Texte à lire:
==========

L'homme n'est pas une bête dénuée de tout sentiment, il rêve lui aussi qu'il rencontre un beau jour la femme tant attendue, sans la connaître. Cela peut se produire un peu n'importe où, n'importe quand, et plus surement sans crier gare, à l'endroit et à l'instant le plus improbable. Dans la file d'attente, le dimanche au matin à la boulangerie, ou à l'arrêt de bus, le jour même de la trentième grève des trains de l'année, par une belle ondée printanière de mai.
Elle se tient là, perchée sur de hautes jambes interminables et pourtant adorablement galbées par de régulières séances de cardio-gym et de zoumba, après ses heures de travail à l'école élémentaire du quartier, ou par les longues après-midi passées à arpenter les couloirs de la bibliothèque à réorganiser les rayonnages, pris d'assaut par un public avide de culture et friand de littérature austro-hongroise. Ce sont ces fesses-là que l'homme se sent enfin capable de pétrir et de flatter pour le reste de sa vie sexuelle. Il est en cet instant pénétré de cette révélation implicite qui le bouleverse : cette créature délicieuse, cette apparition sublime et inconnue, sera celle en qui il défouraillera allègrement jusqu'à en concevoir une progéniture sanctifiée, perpétuant ainsi la noblesse de sa lignée. C'est dans cette bouche-là, entre ces lèvres tremblantes d'émotion là, quand elles répondent à son sourire, qu'il se soulagera à en perdre la raison. Ou sur cette opulente poitrine là, où en écartant fébrilement la chevelure soyeuse imprégnée de la transpiration nocturne, il déposera dorénavant le tendre baiser du réveil et (les jours de chance) la semence visqueuse de sa queue au garde-à-vous aux aurores. Le coup de foudre, bête et méchant.

==========

Contenu des données:

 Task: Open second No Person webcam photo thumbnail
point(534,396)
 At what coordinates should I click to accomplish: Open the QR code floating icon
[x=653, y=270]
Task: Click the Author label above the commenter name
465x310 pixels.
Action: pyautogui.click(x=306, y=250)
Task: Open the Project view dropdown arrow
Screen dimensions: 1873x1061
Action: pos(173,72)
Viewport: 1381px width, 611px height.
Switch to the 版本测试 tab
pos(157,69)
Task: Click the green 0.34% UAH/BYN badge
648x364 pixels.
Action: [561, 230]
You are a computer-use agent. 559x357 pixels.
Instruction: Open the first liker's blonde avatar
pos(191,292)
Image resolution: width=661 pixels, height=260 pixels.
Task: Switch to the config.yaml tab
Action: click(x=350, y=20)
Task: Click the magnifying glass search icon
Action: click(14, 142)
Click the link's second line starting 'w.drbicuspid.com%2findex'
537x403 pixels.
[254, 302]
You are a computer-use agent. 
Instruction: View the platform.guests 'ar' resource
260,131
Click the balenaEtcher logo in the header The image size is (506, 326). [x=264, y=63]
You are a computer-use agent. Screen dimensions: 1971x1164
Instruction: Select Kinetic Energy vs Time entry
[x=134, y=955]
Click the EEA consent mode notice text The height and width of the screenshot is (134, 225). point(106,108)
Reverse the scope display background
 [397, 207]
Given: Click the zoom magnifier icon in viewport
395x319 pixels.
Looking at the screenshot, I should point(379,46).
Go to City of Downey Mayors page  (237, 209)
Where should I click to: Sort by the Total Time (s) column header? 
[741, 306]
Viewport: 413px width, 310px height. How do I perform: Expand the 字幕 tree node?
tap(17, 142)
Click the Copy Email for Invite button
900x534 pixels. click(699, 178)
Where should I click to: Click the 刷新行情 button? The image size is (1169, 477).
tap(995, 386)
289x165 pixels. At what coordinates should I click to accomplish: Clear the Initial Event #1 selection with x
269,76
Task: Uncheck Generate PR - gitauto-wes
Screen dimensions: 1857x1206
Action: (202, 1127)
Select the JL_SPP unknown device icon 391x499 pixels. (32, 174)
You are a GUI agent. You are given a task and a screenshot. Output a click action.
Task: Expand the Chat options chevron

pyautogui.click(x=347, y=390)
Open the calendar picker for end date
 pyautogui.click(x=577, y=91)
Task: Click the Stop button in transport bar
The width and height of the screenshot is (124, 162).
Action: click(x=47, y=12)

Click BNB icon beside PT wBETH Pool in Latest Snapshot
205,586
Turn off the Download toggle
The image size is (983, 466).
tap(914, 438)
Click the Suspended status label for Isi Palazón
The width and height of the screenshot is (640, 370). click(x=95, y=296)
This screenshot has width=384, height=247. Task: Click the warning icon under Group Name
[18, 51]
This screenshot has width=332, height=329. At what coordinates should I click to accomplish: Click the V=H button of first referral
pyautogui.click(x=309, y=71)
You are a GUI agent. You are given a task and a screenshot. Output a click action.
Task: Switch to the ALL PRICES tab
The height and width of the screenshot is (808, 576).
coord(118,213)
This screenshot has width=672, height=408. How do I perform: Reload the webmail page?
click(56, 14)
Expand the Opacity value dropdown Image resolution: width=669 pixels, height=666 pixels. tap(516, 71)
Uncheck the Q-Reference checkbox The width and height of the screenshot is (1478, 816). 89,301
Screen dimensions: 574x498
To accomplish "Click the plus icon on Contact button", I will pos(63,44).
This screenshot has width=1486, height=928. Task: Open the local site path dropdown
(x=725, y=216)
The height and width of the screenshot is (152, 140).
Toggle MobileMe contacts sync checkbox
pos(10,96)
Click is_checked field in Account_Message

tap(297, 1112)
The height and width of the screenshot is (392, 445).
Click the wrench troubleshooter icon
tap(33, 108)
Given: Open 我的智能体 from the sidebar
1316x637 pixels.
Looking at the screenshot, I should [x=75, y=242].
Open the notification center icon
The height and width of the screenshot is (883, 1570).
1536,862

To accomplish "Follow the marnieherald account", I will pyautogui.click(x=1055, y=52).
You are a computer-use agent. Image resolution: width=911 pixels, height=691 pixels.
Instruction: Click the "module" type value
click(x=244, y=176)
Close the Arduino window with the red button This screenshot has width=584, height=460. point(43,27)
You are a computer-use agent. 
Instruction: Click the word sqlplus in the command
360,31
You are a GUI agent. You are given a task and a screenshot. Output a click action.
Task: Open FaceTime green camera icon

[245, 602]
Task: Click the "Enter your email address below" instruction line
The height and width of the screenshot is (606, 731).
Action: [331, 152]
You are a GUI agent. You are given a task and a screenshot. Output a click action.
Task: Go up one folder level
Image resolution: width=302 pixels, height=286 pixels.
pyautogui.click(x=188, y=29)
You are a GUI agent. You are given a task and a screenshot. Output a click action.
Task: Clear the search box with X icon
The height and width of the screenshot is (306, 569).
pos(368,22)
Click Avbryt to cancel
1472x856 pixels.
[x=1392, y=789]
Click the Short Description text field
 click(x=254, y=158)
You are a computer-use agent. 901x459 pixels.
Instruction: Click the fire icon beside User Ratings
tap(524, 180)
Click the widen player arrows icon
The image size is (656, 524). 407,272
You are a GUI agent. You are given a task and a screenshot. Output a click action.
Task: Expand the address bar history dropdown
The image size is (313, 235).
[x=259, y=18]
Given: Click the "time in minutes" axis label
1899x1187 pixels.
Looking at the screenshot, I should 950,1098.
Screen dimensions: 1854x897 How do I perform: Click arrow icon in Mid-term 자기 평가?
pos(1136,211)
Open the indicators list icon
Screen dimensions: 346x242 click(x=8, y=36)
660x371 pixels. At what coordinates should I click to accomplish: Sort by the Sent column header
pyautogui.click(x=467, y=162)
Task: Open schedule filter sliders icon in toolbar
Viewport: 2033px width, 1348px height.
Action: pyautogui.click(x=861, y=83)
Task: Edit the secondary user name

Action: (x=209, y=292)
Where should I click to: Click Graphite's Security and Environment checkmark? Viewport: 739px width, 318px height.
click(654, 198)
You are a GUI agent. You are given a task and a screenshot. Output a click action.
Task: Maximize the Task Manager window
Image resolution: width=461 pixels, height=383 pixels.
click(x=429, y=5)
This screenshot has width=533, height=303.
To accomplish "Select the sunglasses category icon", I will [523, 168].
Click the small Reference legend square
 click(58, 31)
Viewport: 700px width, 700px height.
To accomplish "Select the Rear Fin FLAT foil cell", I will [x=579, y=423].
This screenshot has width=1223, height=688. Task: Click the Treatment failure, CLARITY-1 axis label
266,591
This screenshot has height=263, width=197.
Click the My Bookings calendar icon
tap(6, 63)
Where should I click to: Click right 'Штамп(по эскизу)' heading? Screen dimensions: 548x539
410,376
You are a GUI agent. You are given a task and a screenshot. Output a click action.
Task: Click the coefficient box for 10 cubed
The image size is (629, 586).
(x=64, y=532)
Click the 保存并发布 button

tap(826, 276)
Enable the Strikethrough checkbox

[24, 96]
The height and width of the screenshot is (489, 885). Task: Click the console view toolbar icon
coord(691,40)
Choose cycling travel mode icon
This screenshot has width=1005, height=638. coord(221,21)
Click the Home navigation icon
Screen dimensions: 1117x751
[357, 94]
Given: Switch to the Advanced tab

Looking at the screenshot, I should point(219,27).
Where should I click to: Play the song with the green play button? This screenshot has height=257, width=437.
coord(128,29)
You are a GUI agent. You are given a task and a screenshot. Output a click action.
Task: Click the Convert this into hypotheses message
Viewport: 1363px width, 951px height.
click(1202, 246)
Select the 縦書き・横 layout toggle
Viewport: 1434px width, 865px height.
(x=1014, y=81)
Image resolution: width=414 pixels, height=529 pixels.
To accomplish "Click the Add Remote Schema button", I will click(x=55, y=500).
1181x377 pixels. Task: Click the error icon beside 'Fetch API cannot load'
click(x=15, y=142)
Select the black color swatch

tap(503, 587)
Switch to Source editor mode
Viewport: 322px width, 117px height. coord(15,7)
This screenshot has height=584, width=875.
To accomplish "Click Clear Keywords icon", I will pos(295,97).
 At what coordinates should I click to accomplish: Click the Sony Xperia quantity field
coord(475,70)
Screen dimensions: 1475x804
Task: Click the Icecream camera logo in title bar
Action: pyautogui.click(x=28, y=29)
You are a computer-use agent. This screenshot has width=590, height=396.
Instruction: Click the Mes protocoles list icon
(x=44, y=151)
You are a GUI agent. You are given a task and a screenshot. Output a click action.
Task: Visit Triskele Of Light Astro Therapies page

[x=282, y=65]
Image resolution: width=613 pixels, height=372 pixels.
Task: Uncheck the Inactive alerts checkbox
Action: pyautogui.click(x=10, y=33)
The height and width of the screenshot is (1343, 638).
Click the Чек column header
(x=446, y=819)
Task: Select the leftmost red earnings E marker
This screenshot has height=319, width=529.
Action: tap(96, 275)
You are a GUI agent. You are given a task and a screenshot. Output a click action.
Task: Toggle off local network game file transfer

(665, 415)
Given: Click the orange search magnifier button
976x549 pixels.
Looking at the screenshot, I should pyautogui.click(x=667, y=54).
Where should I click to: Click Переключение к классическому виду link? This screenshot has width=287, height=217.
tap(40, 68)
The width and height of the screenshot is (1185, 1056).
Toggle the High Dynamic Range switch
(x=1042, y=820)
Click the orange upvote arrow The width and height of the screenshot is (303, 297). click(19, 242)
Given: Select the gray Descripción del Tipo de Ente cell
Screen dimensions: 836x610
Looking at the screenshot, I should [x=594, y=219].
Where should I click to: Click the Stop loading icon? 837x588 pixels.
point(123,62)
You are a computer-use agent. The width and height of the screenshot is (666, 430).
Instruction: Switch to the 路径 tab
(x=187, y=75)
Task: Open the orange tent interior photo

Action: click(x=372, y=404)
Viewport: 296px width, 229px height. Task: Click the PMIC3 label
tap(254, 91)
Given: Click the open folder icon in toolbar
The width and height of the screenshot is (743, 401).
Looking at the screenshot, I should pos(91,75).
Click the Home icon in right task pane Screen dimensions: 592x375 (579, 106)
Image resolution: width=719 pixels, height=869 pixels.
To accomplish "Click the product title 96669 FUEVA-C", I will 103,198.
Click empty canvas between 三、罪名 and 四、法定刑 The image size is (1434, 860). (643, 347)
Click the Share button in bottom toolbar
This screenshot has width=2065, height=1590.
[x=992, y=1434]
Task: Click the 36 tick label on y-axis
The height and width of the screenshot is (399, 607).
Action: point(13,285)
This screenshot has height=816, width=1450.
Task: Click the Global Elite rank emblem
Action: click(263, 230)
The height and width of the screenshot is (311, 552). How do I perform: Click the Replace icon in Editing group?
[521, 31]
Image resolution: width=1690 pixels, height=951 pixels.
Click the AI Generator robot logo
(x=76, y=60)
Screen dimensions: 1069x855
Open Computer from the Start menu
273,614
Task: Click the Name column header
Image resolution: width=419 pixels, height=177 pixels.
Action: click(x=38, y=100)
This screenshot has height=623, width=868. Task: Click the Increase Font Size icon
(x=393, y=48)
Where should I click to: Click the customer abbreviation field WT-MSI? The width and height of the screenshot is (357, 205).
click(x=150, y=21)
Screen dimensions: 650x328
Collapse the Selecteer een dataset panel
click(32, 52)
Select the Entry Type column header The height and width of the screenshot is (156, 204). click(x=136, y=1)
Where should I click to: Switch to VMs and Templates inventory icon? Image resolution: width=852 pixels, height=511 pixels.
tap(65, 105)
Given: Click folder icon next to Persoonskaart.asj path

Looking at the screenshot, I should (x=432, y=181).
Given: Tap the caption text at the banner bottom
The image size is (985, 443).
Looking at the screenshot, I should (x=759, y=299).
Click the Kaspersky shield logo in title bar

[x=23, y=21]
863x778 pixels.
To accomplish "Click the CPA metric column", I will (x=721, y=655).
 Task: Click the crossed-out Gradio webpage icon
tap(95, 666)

==========

Vos tâches:
- 1) Recopiez intégralement le texte sur le coup de foudre, sans rien y changer.
- 2) Parmi les lignes de données, présentez sous forme de liste JSON de chaînes le passage allant de la ligne qui contient « Choose cycling travel mode icon » jusqu'à celle qui contient « should pyautogui.click(x=667, y=54). », ces deux lignes comprises. Mettez une chaîne par ligne et omettez les lignes vides.
Les lignes de données n'ont aucun rapport avec le texte sur le coup de foudre.

Réponses dans l'ordre:
- 1)
L'homme n'est pas une bête dénuée de tout sentiment, il rêve lui aussi qu'il rencontre un beau jour la femme tant attendue, sans la connaître. Cela peut se produire un peu n'importe où, n'importe quand, et plus surement sans crier gare, à l'endroit et à l'instant le plus improbable. Dans la file d'attente, le dimanche au matin à la boulangerie, ou à l'arrêt de bus, le jour même de la trentième grève des trains de l'année, par une belle ondée printanière de mai.
Elle se tient là, perchée sur de hautes jambes interminables et pourtant adorablement galbées par de régulières séances de cardio-gym et de zoumba, après ses heures de travail à l'école élémentaire du quartier, ou par les longues après-midi passées à arpenter les couloirs de la bibliothèque à réorganiser les rayonnages, pris d'assaut par un public avide de culture et friand de littérature austro-hongroise. Ce sont ces fesses-là que l'homme se sent enfin capable de pétrir et de flatter pour le reste de sa vie sexuelle. Il est en cet instant pénétré de cette révélation implicite qui le bouleverse : cette créature délicieuse, cette apparition sublime et inconnue, sera celle en qui il défouraillera allègrement jusqu'à en concevoir une progéniture sanctifiée, perpétuant ainsi la noblesse de sa lignée. C'est dans cette bouche-là, entre ces lèvres tremblantes d'émotion là, quand elles répondent à son sourire, qu'il se soulagera à en perdre la raison. Ou sur cette opulente poitrine là, où en écartant fébrilement la chevelure soyeuse imprégnée de la transpiration nocturne, il déposera dorénavant le tendre baiser du réveil et (les jours de chance) la semence visqueuse de sa queue au garde-à-vous aux aurores. Le coup de foudre, bête et méchant.

- 2)
[
  "Choose cycling travel mode icon",
  "This screenshot has width=1005, height=638. coord(221,21)",
  "Click the Home navigation icon",
  "Screen dimensions: 1117x751",
  "[357, 94]",
  "Given: Switch to the Advanced tab",
  "Looking at the screenshot, I should point(219,27).",
  "Where should I click to: Play the song with the green play button? This screenshot has height=257, width=437.",
  "coord(128,29)",
  "You are a GUI agent. You are given a task and a screenshot. Output a click action.",
  "Task: Click the Convert this into hypotheses message",
  "Viewport: 1363px width, 951px height.",
  "click(1202, 246)",
  "Select the 縦書き・横 layout toggle",
  "Viewport: 1434px width, 865px height.",
  "(x=1014, y=81)",
  "Image resolution: width=414 pixels, height=529 pixels.",
  "To accomplish \"Click the Add Remote Schema button\", I will click(x=55, y=500).",
  "1181x377 pixels. Task: Click the error icon beside 'Fetch API cannot load'",
  "click(x=15, y=142)",
  "Select the black color swatch",
  "tap(503, 587)",
  "Switch to Source editor mode",
  "Viewport: 322px width, 117px height. coord(15,7)",
  "This screenshot has height=584, width=875.",
  "To accomplish \"Click Clear Keywords icon\", I will pos(295,97).",
  " At what coordinates should I click to accomplish: Click the Sony Xperia quantity field",
  "coord(475,70)",
  "Screen dimensions: 1475x804",
  "Task: Click the Icecream camera logo in title bar",
  "Action: pyautogui.click(x=28, y=29)",
  "You are a computer-use agent. This screenshot has width=590, height=396.",
  "Instruction: Click the Mes protocoles list icon",
  "(x=44, y=151)",
  "You are a GUI agent. You are given a task and a screenshot. Output a click action.",
  "Task: Visit Triskele Of Light Astro Therapies page",
  "[x=282, y=65]",
  "Image resolution: width=613 pixels, height=372 pixels.",
  "Task: Uncheck the Inactive alerts checkbox",
  "Action: pyautogui.click(x=10, y=33)",
  "The height and width of the screenshot is (1343, 638).",
  "Click the Чек column header",
  "(x=446, y=819)",
  "Task: Select the leftmost red earnings E marker",
  "This screenshot has height=319, width=529.",
  "Action: tap(96, 275)",
  "You are a GUI agent. You are given a task and a screenshot. Output a click action.",
  "Task: Toggle off local network game file transfer",
  "(665, 415)",
  "Given: Click the orange search magnifier button",
  "976x549 pixels.",
  "Looking at the screenshot, I should pyautogui.click(x=667, y=54)."
]